Data for this exercise Block Start

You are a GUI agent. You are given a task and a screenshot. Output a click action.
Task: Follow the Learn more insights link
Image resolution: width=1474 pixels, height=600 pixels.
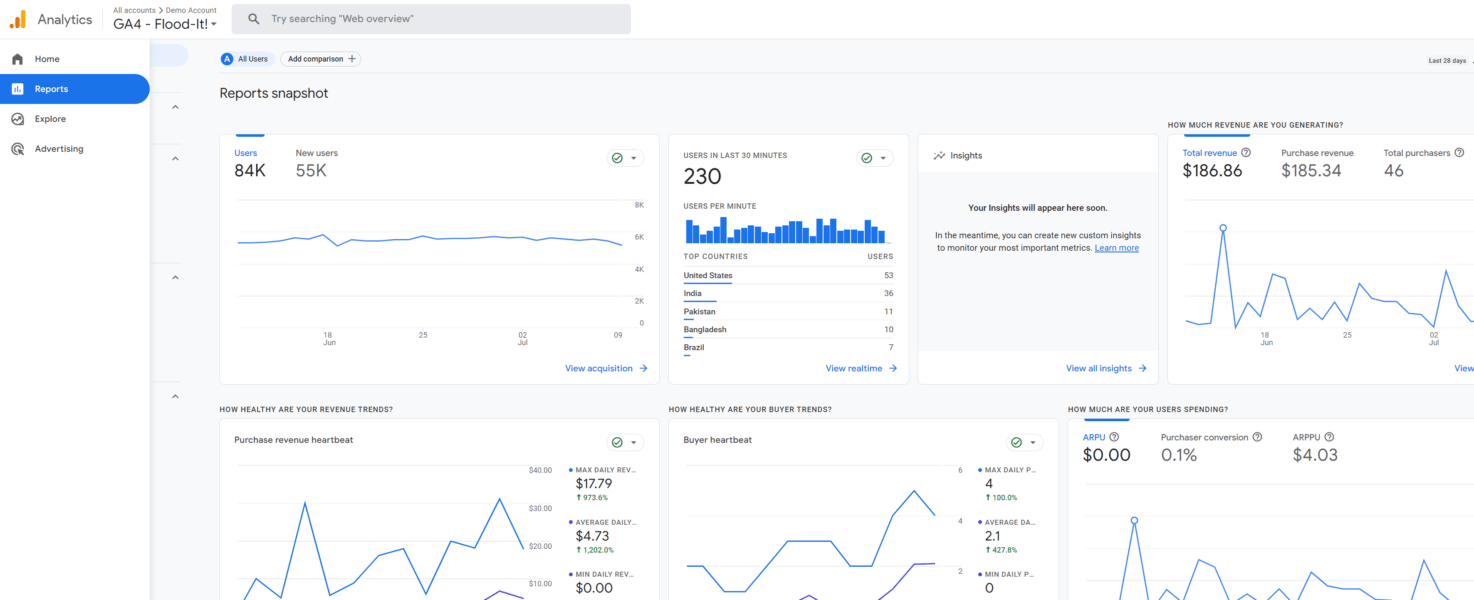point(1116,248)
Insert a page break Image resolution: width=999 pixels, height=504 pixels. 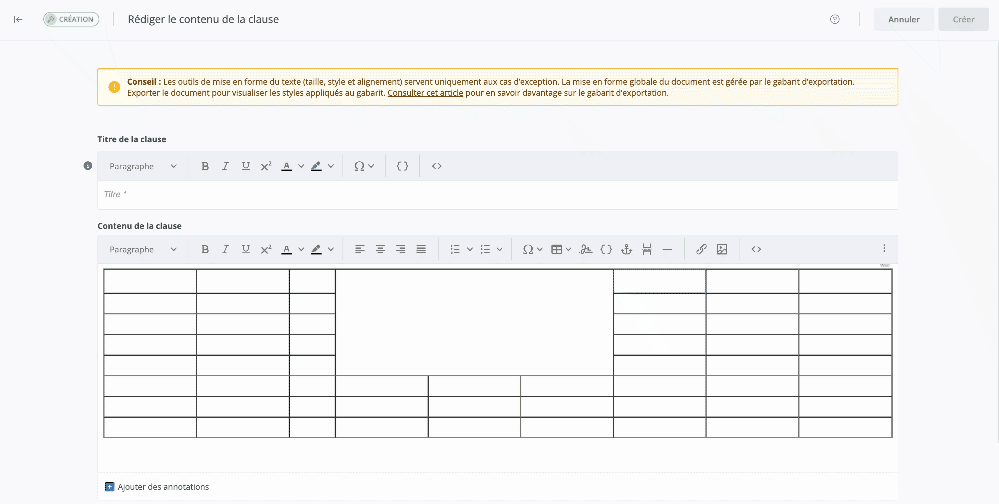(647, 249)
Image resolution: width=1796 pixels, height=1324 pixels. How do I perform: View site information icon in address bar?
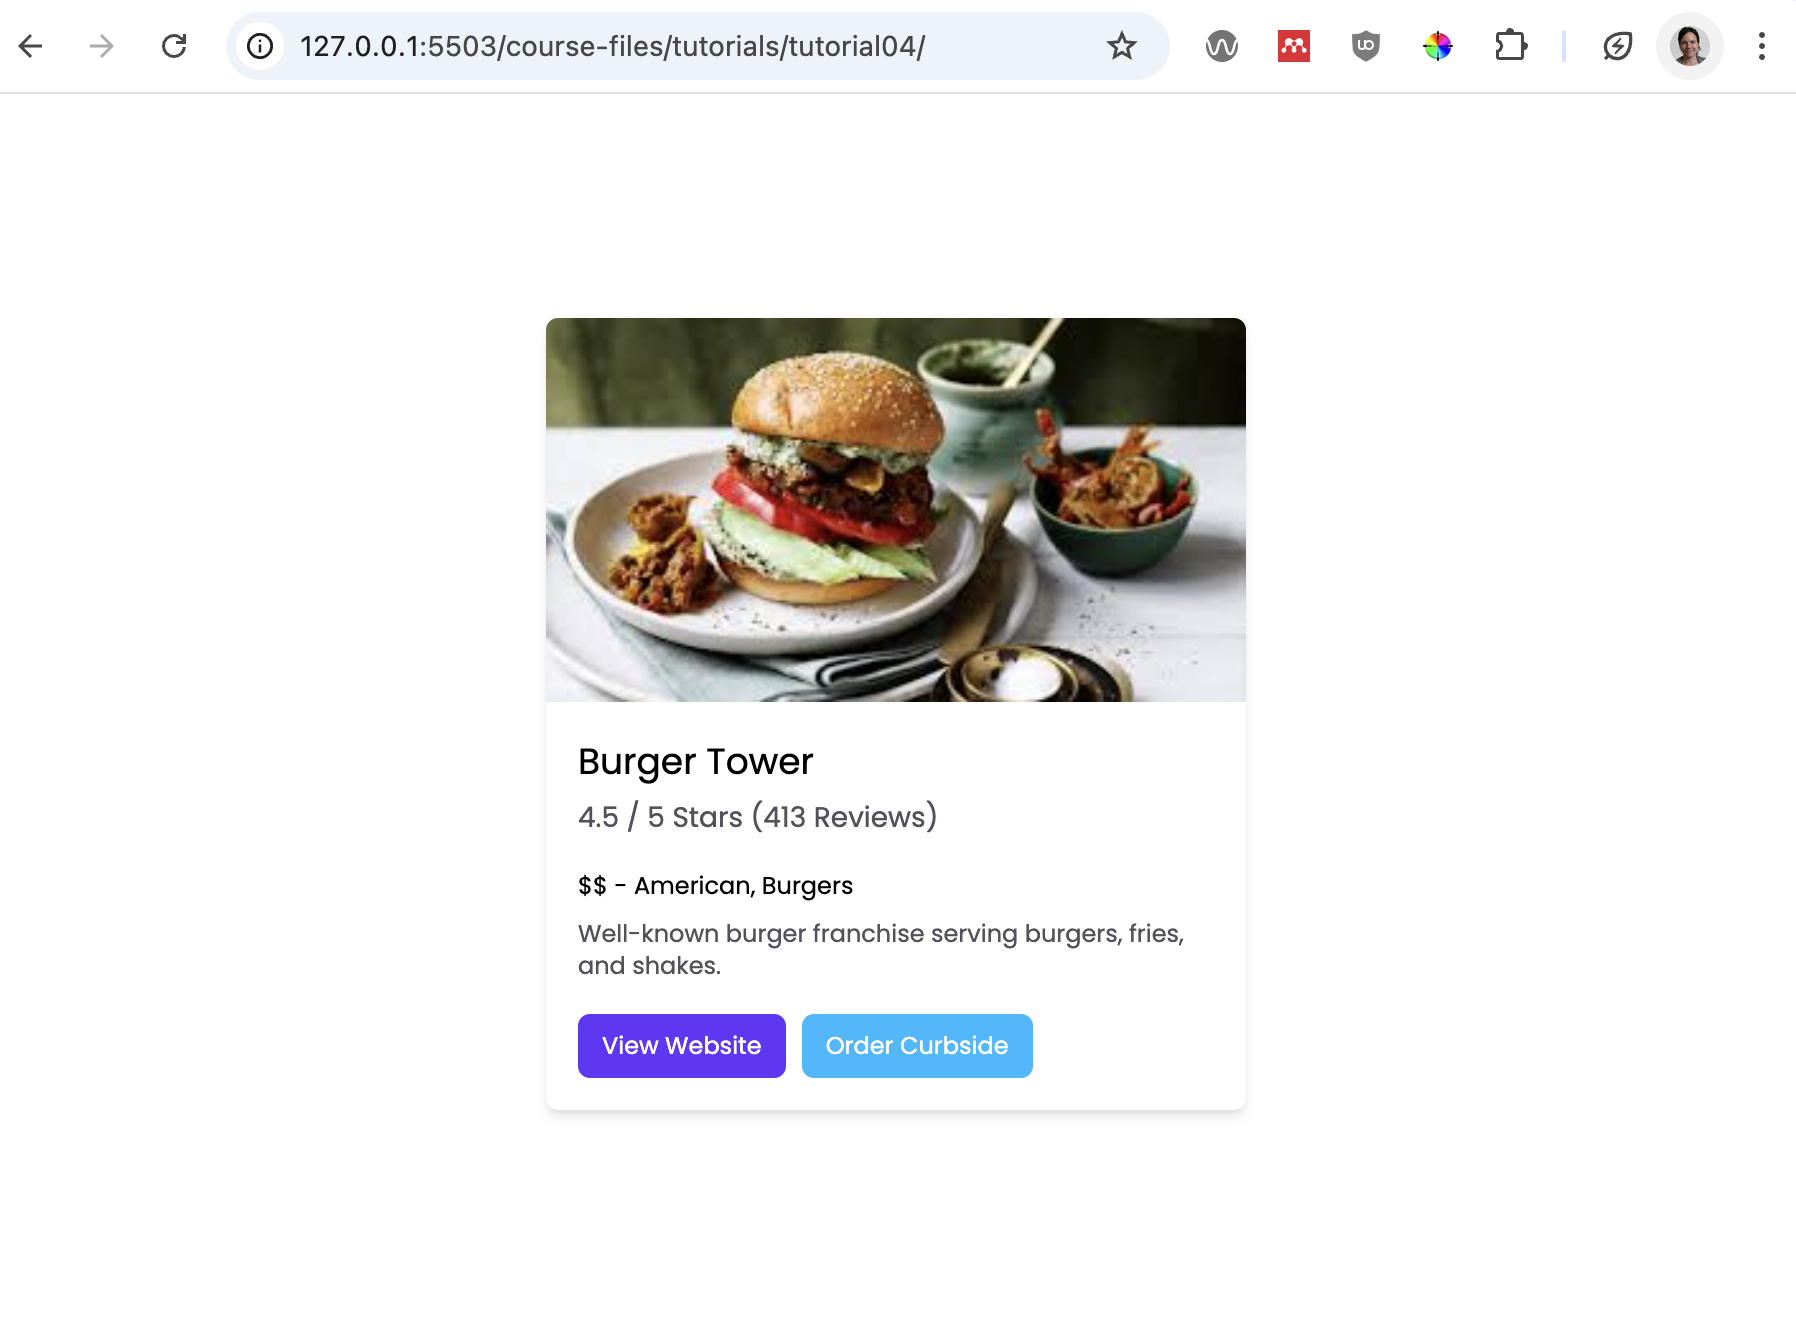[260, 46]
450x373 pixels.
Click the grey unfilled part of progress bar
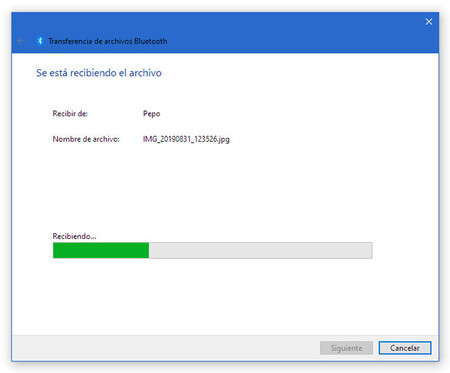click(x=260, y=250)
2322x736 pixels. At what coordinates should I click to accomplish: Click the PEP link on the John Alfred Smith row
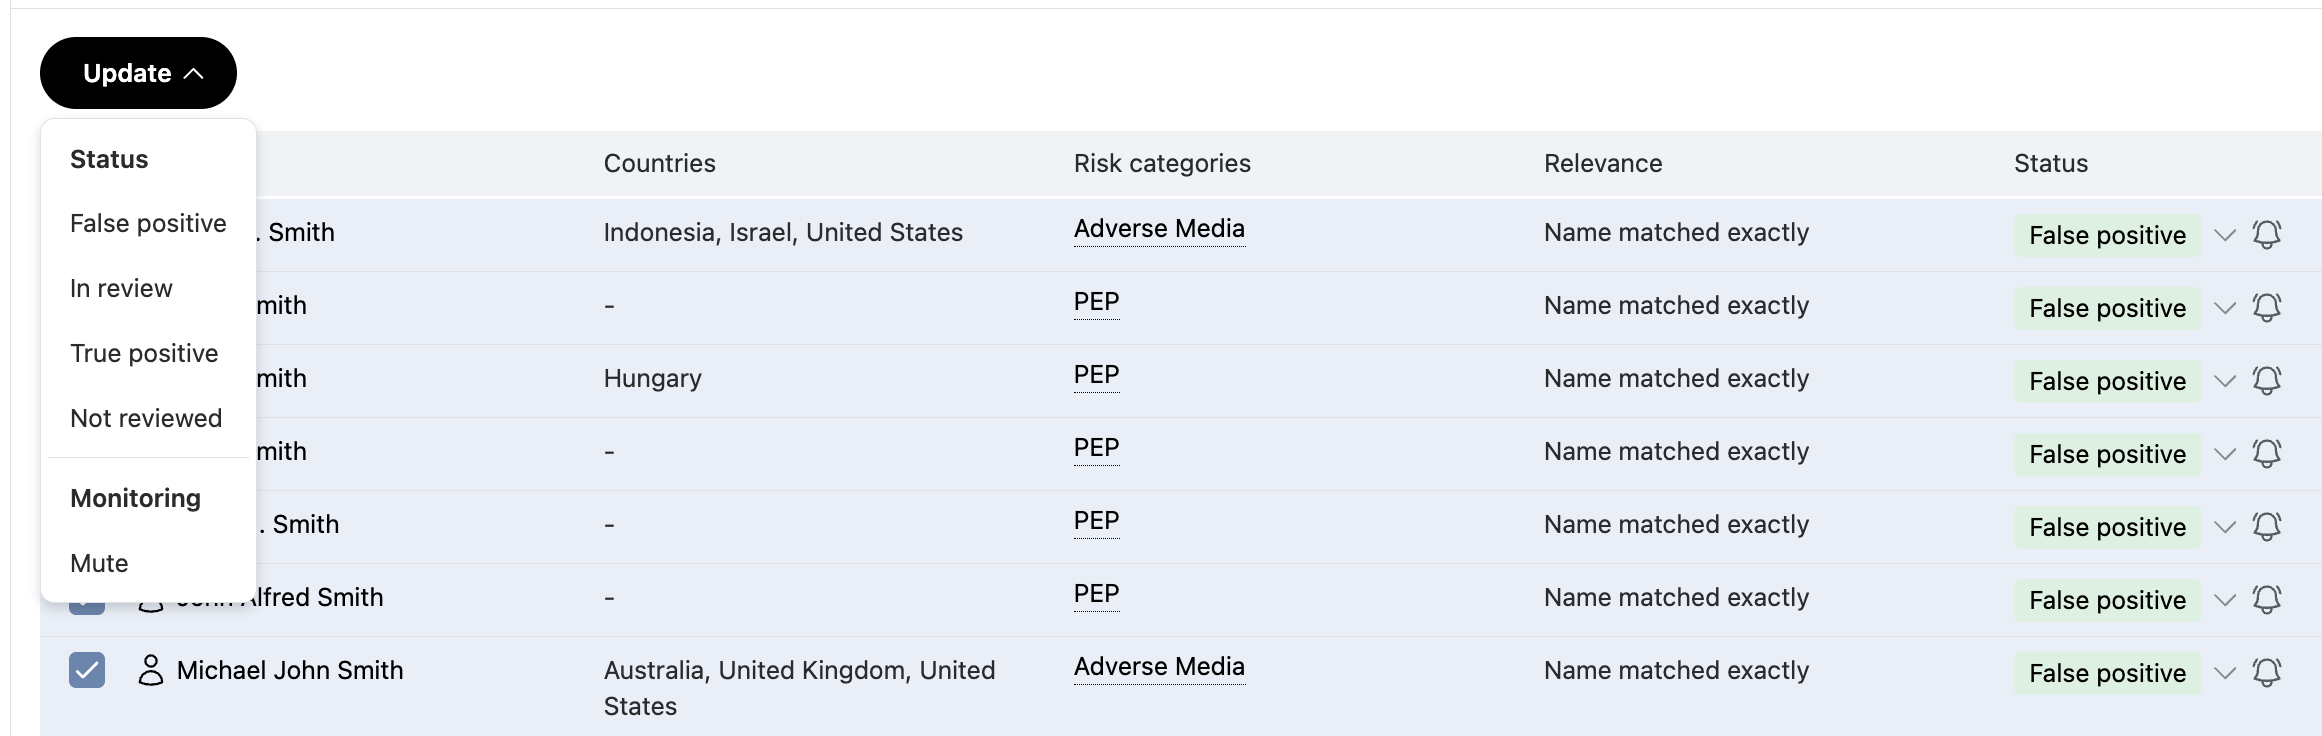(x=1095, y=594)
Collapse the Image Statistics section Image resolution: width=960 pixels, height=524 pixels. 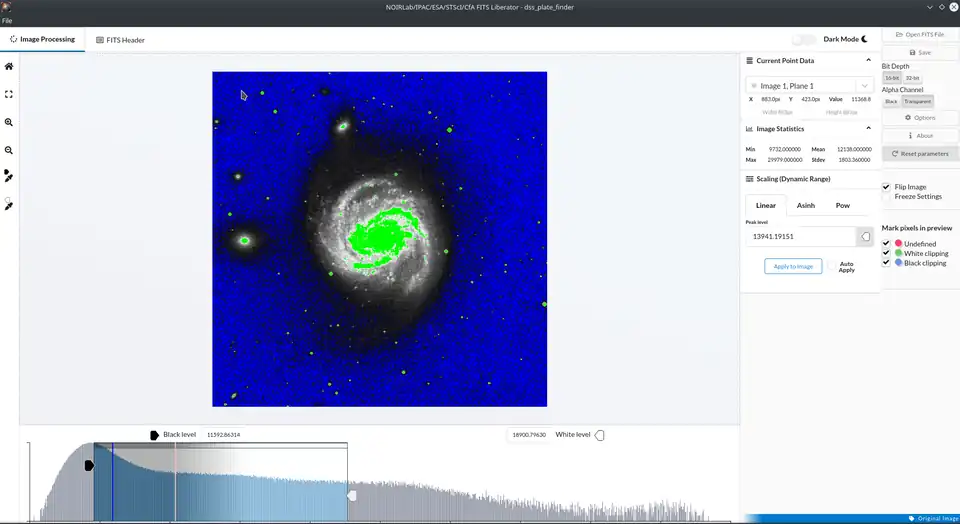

Data for this exercise Block End

All lines from the line with "450x373 pixels." through the final line of the listing are to be printed exactly, both ends included; the pictures are not.

450x373 pixels.
Click the grey unfilled part of progress bar
click(x=260, y=250)
2322x736 pixels. At what coordinates should I click to accomplish: Click the PEP link on the John Alfred Smith row
(x=1095, y=594)
Collapse the Image Statistics section Image resolution: width=960 pixels, height=524 pixels. 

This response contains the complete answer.